**Consigne écrite 1:**
Dans les lignes, de celle qui contient « Task: Expand the 全部身份 filter dropdown » jusqu'à la dernière ligne, bornes comprises, remplace « How do I perform » par « How can I perform ». Redonne ces seules lignes sans autre changement et sans les images.

**Extrait:**
"""
Candide et les tours

Publié le 18 mai 2008 par Rendez-Vous Du Patrimoine

Clichés I. Rambaud
Ce jour là, Candide et Pangloss traversèrent une grande ville qui partout annonçait de grands changements. A toutes les entrées, aux endroits concernés, d’immenses panneaux colorés l’indiquaient à la population, avec de jolis dessins permettant d’imaginer un avenir plein de bonheur : démolitions, reconstructions, réfection des chemins.
Sur ces images, on voyait des enfants courir au milieu des rues, des arbres élancés, des jardins en fleurs et des maisons cossues. Le ciel était d’un bleu intense. L’heure était bien à refaire entièrement la ville pour la rendre plus belle.

Il était même question de « réaliser des rêves ».
« Voilà, se dit Candide, une ville qui a le souci de ses habitants ! Je crois que j’ai trouvé enfin ce que je cherchais… ».
En avançant, ils se retrouvèrent au pied de hautes tours entièrement vides et qui avaient perdu jusqu’à leurs fenêtres, béantes et sans vitres.
"""
**Lignes à traiter:**
"""
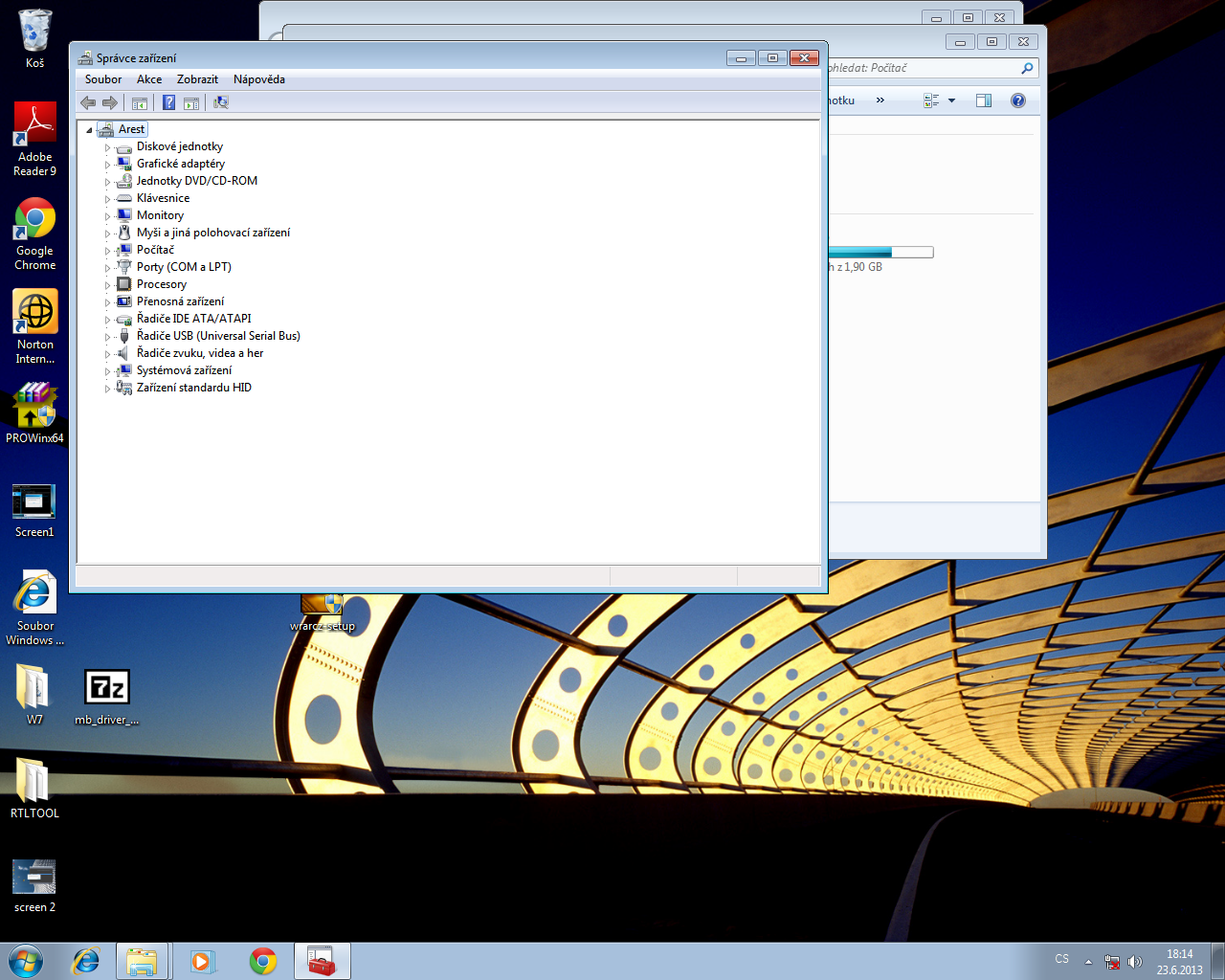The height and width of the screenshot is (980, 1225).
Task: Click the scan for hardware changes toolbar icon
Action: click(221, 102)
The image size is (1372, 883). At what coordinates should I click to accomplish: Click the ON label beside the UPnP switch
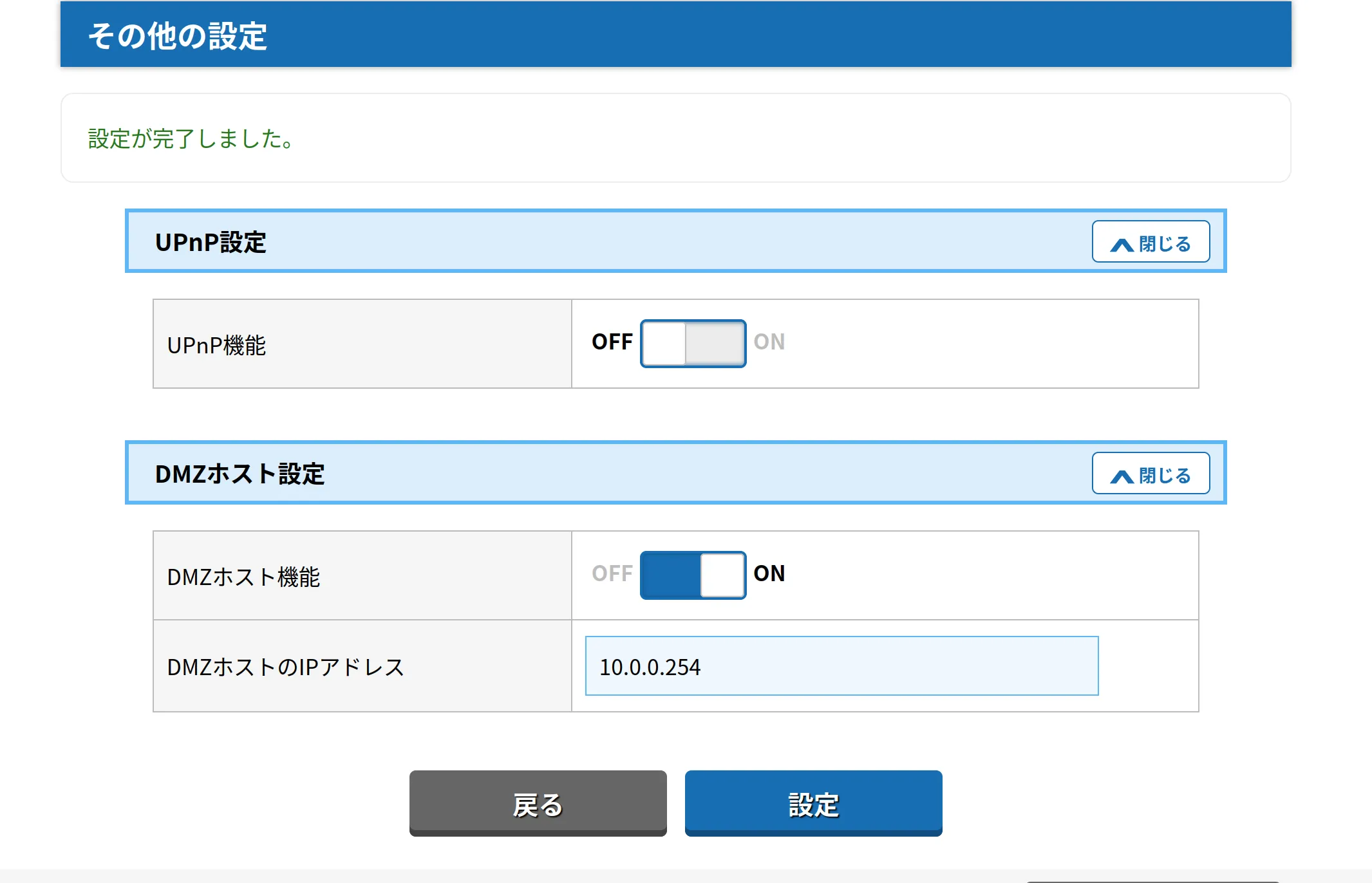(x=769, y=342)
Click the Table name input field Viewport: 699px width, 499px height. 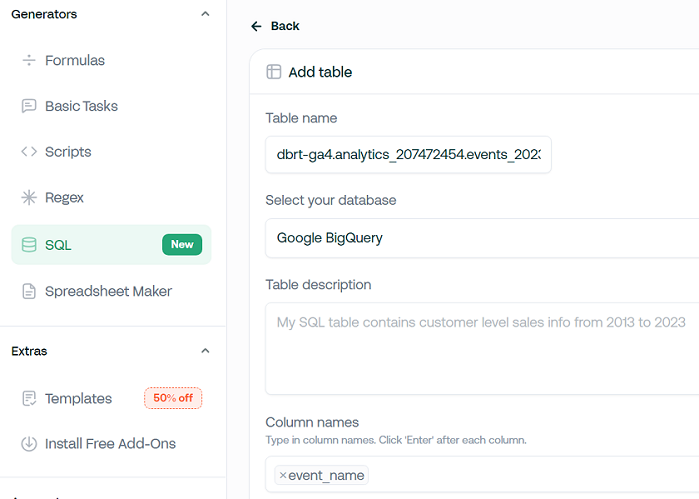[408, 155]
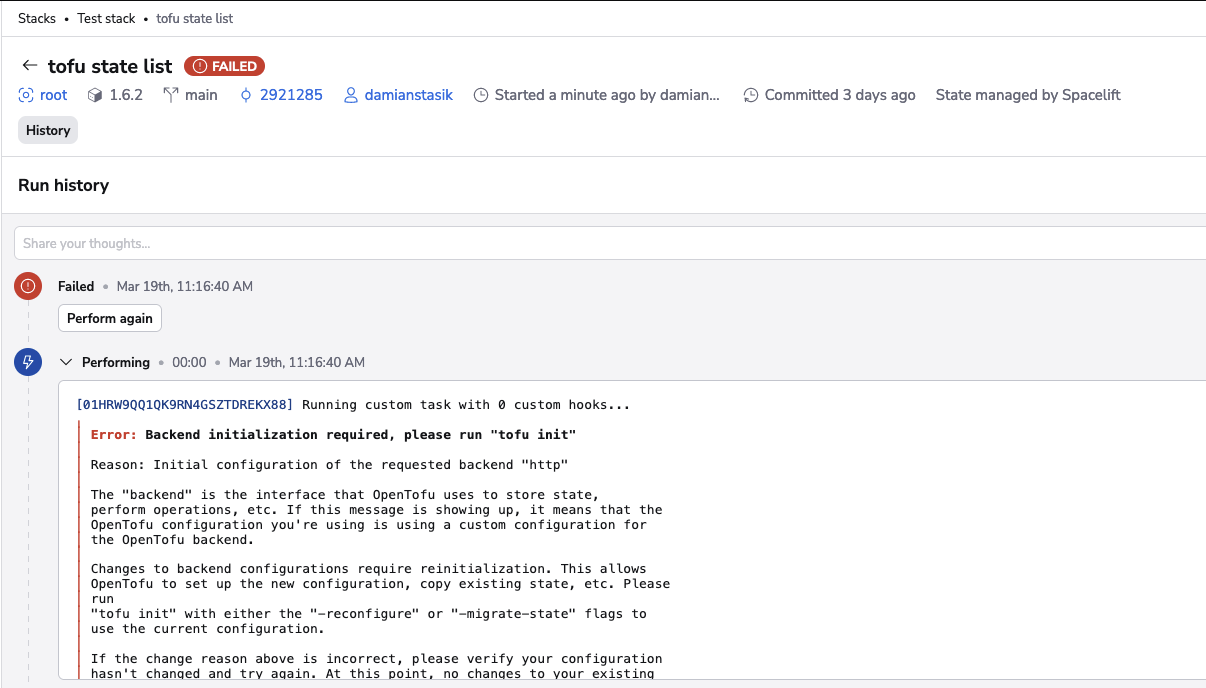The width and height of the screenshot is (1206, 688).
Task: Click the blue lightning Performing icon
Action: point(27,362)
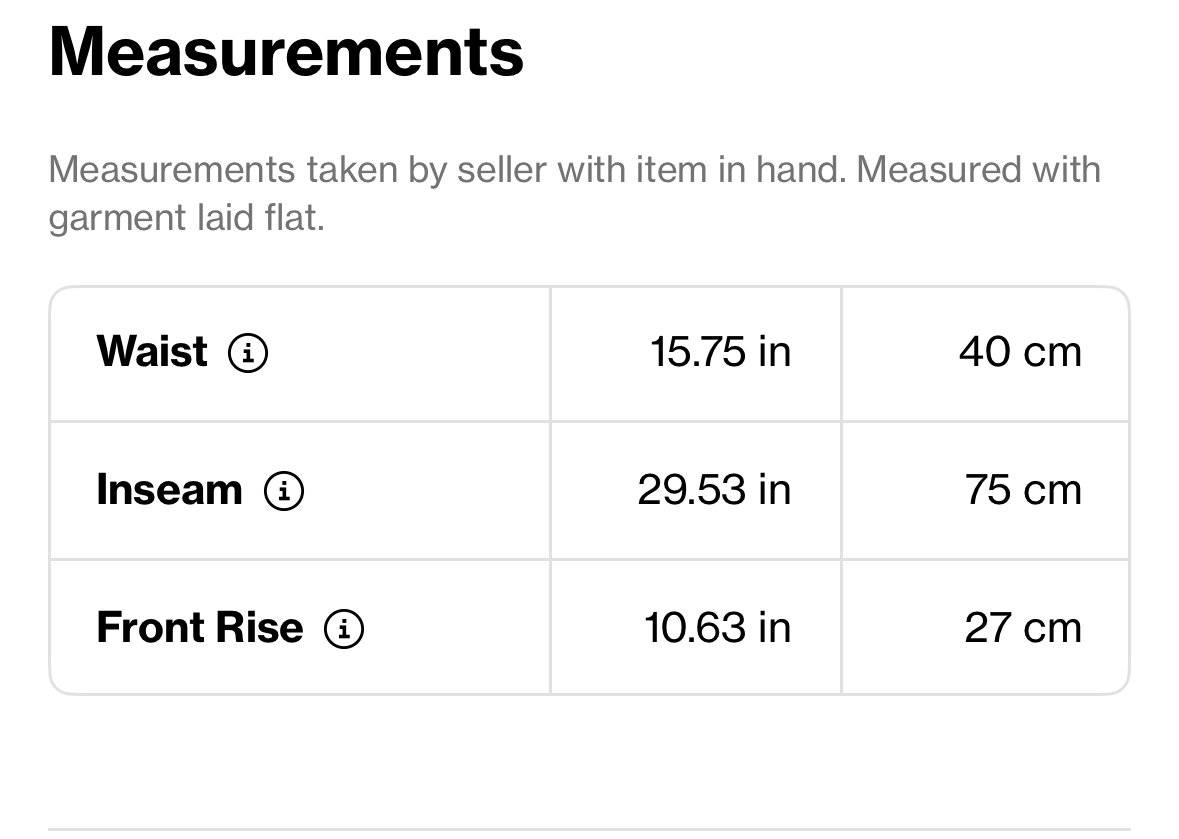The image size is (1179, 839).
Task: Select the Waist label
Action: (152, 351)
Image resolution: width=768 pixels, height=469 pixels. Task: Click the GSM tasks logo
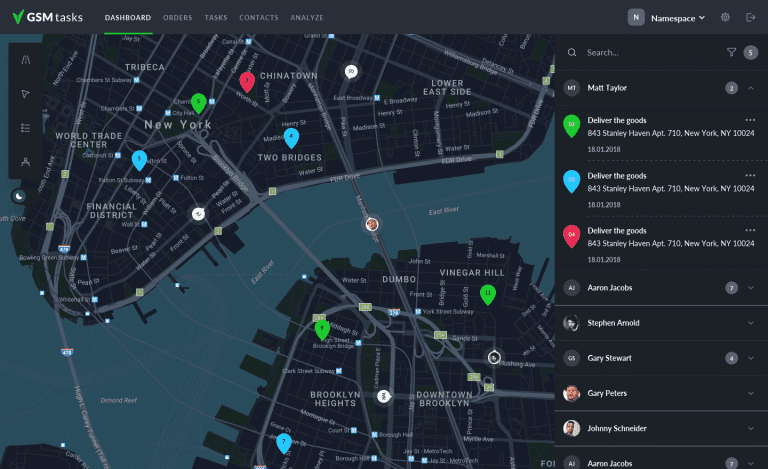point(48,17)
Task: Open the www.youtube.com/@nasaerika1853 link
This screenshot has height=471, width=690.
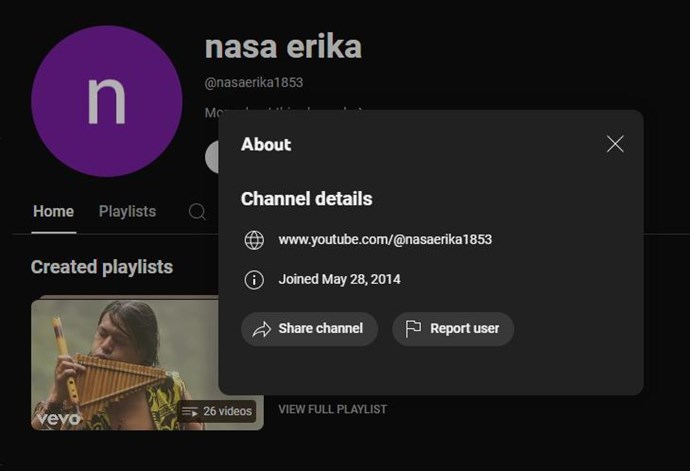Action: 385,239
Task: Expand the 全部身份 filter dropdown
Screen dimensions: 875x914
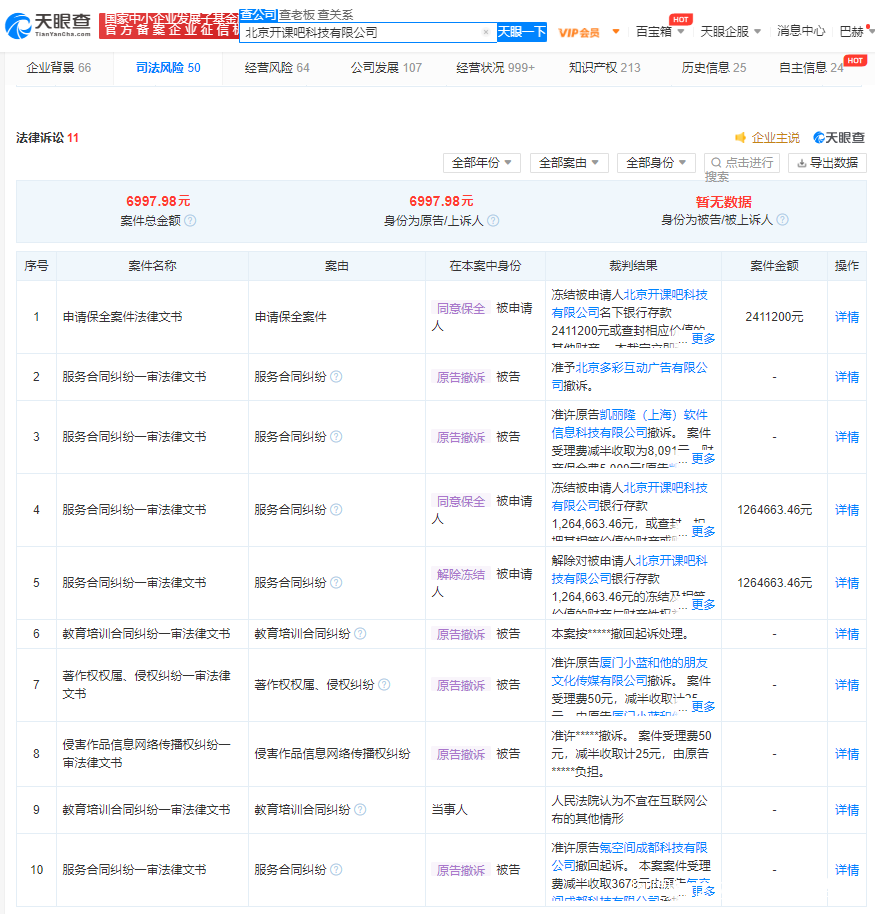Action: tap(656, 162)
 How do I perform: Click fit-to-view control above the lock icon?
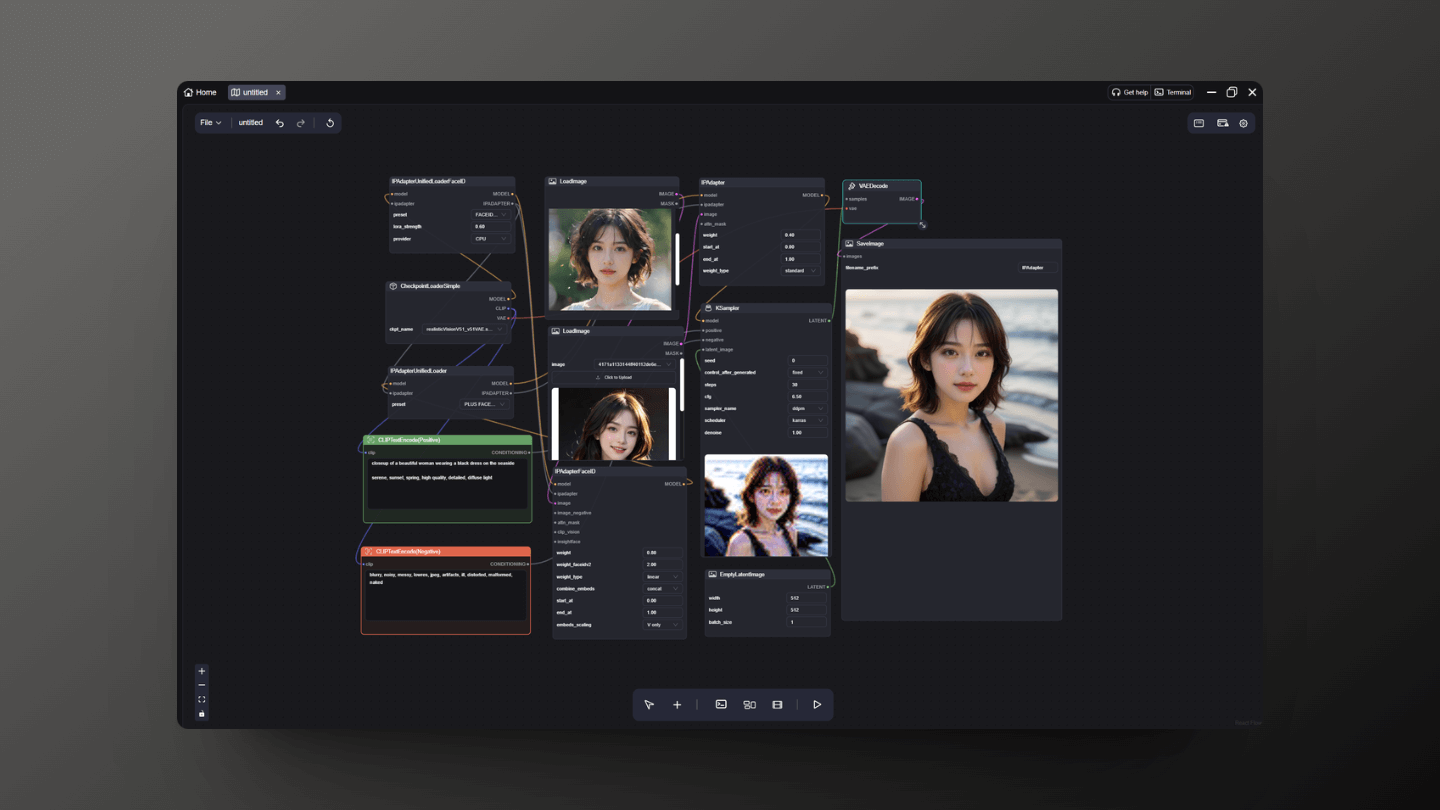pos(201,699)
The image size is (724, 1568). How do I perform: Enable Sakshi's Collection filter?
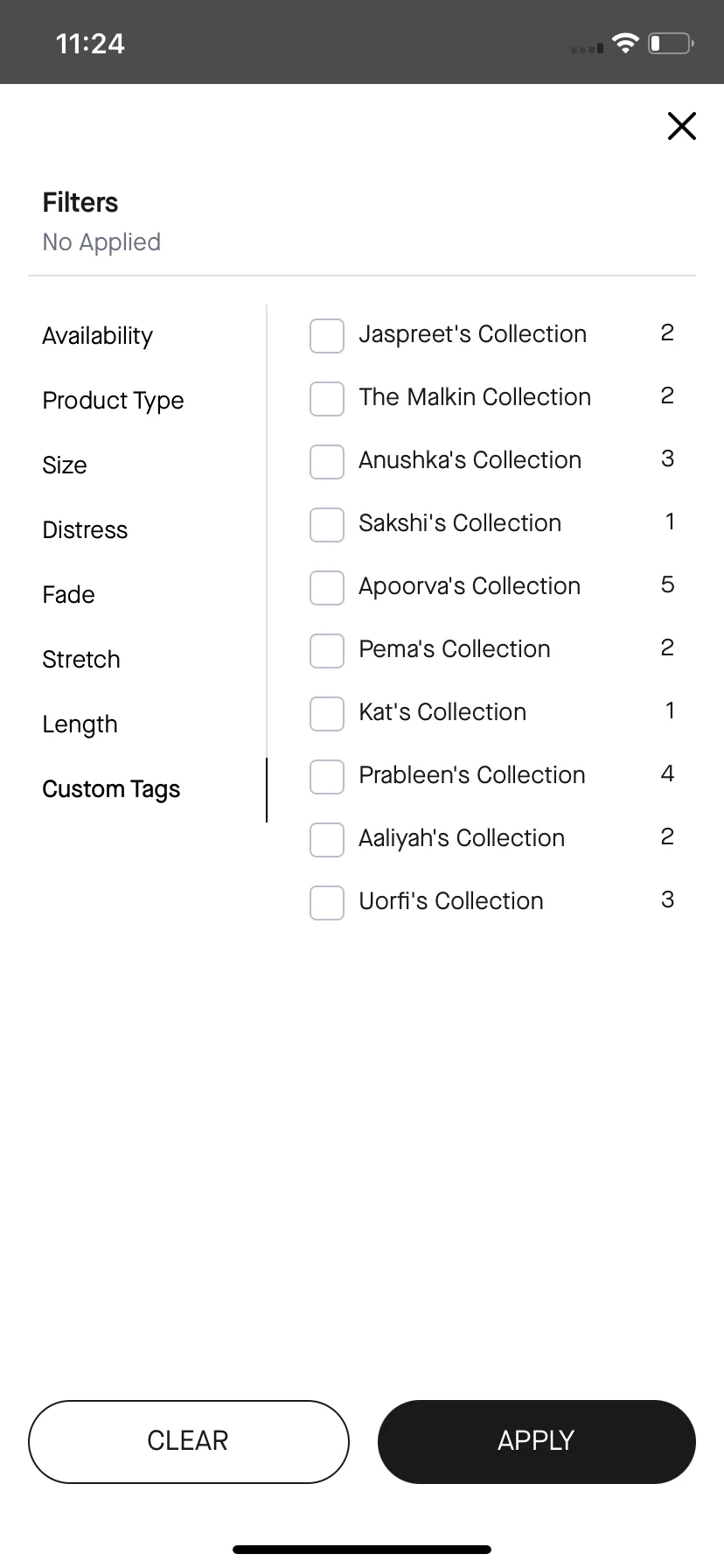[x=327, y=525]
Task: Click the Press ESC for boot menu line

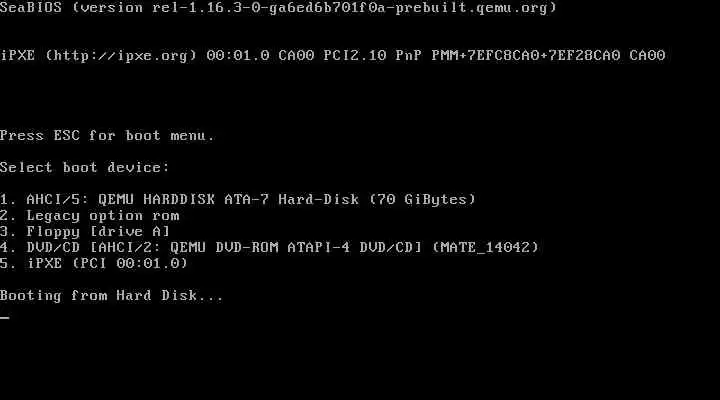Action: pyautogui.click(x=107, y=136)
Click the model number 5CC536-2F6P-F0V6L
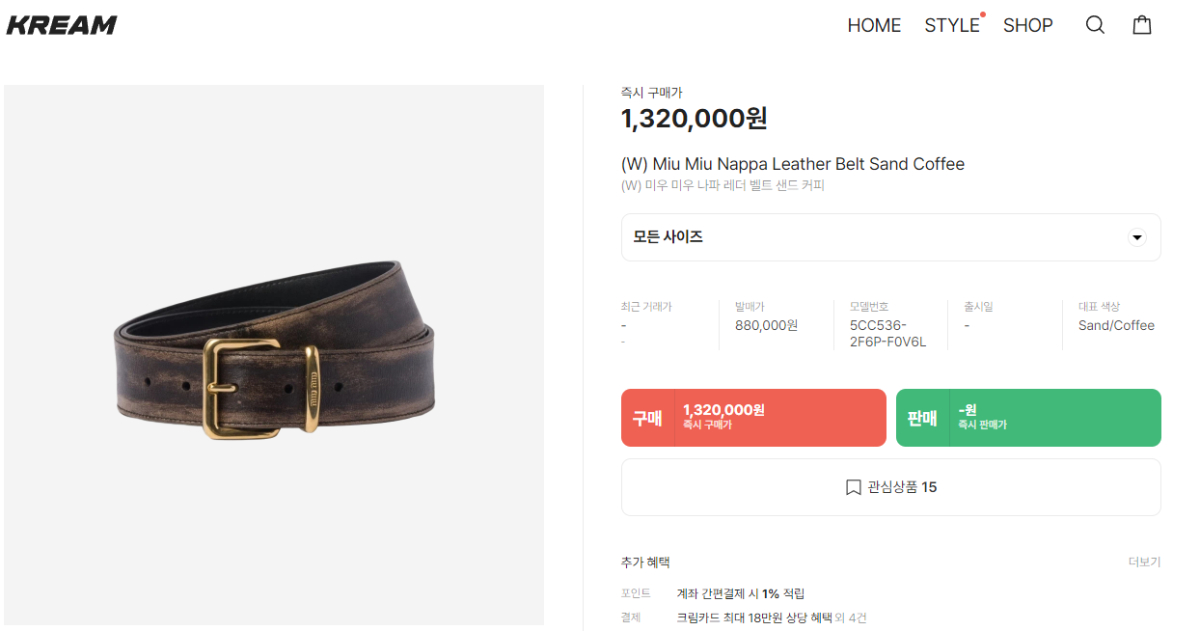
"""
**Consigne écrite 2:**
Redonne tel quel l'extrait sur Candide, depuis « Il était même » jusqu'à « et sans vitres. ».

**Résultat obtenu 1:**
Task: Expand the 全部身份 filter dropdown
Screen dimensions: 875x914
Action: tap(656, 162)
 How can I perform: Click fit-to-view control above the lock icon?
pos(201,699)
The image size is (724, 1568). How can I perform: Enable Sakshi's Collection filter?
[x=327, y=525]
Task: Click the Press ESC for boot menu line

Action: pyautogui.click(x=107, y=136)
Click the model number 5CC536-2F6P-F0V6L

**Résultat obtenu 2:**
Il était même question de « réaliser des rêves ».
« Voilà, se dit Candide, une ville qui a le souci de ses habitants ! Je crois que j’ai trouvé enfin ce que je cherchais… ».
En avançant, ils se retrouvèrent au pied de hautes tours entièrement vides et qui avaient perdu jusqu’à leurs fenêtres, béantes et sans vitres.